As an initial matter, the Commissioner correctly notes that Dr. Blotcky's opinion, "as that of a one-time examiner, was not entitled to the deference due to a treating medical source." Doc. 14 at 10. See Crawford v. Comm'r, Soc. Sec., 363 F.3d 1155, 1160 (11th Cir. 2004) (ALJ properly concluded that physician's opinion was not entitled to great weight because he only examined claimant only once). Moreover, the ALJ clearly explained his reasons for affording little weight to Dr. Blotcky's opinions, i.e., that although Dr. Blotcky's diagnosis of bipolar disorder is consistent with the treating source evidence, "the extreme limitations assigned to [Swindle] are contrary to the rest of the record, including consultative and treating source records." (R. 21; see, e.g., R. 303 (appropriate mood/affect, memory, and rapport), 321 ("good" concentration and attention, able to subtract serial 7s from 100), 672 (cooperative, "full" affect, "logical" thought process)). The ALJ also cited Swindle's reported activities — that she watches television, listens to music, takes medication without help or reminders, prepares simple meals, does laundry and other housework "all day every other day" without help or encouragement, leaves her house every day, drives, ventures out alone, shops in stores for groceries and clothes, can handle her own finances, and can follow written instructions, (R. 173-78), — in finding that Dr. Blotcky's opinion was not consistent with the record. Finally, the ALJ found that "Dr. Blotcky's diagnosis of borderline intellectual abilities is inconsistent with [Swindle's] attainment of a GED and education records showing that [Swindle] functions in the low average range of intelligence." (Id.). (See, e.g., R. 286 ("average" intelligence estimate, 288 (no "intellectual" deficits noted), 303 ("average" intelligence impression), 672 ("average" intelligence")).

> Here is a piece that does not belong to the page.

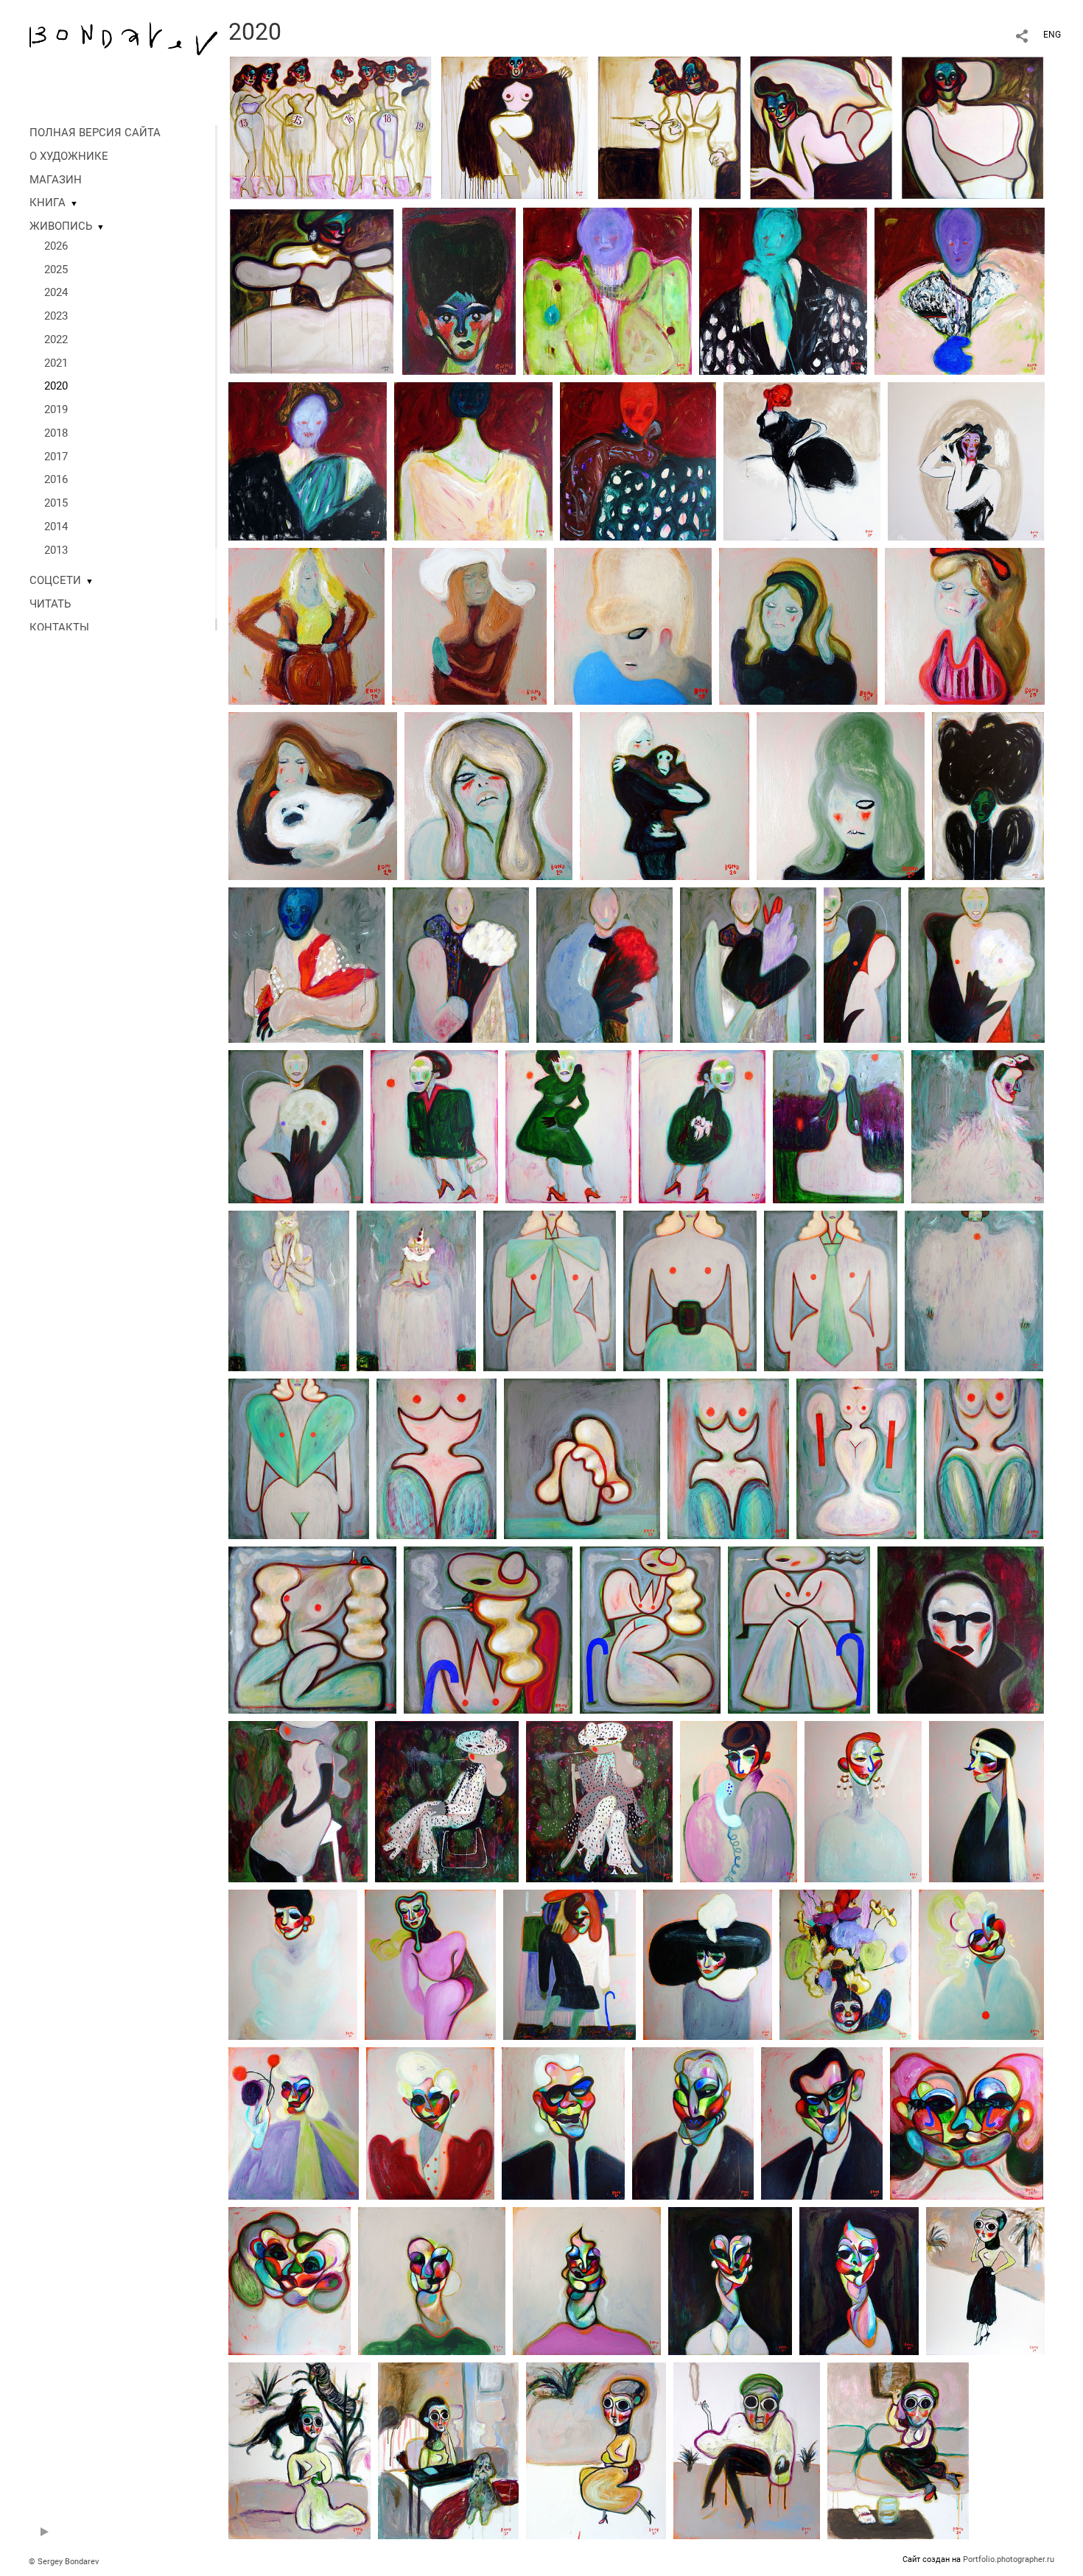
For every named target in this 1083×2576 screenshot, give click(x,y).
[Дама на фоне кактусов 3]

For these reasons, the court finds that the ALJ clearly articulated his reasons for affording little weight to Dr. Blotcky's opinions and that substantial evidence supports the ALJ's determination that Swindle possesses fewer limitations than Dr. Blotcky's report indicates.

C. The ALJ's Finding that Swindle was Not "Disabled" Despite Evidence that Swindle Would Miss Work More than One Day Per Month

Lastly, Swindle contends that the ALJ erred in "not finding [her] disabled because she would miss work more than one day per month." Doc. 13 at 11. Relevant here, the ALJ determined that Swindle "might miss one to 2 days a month from work due to impairment caused symptoms." (R. 18). The court finds no error, because the VE testified that "[a]nything in excess of two [absences] that occurred on a consistent basis" would prevent Swindle from maintaining employment. (R. 67) (emphasis added). Therefore, the ALJ's conclusion is consistent with the VE's testimony.

VI. CONCLUSION

For the foregoing reasons, the court concludes that the ALJ's determination that Swindle is not disabled and has the RFC to perform a full range of work at all exertional levels with certain non-exertional restrictions is supported by substantial evidence, and that the ALJ applied proper legal standards in reaching this determination. Therefore, the Commissioner's final decision is AFFIRMED. The court will enter a separate order in accordance with this Memorandum Opinion.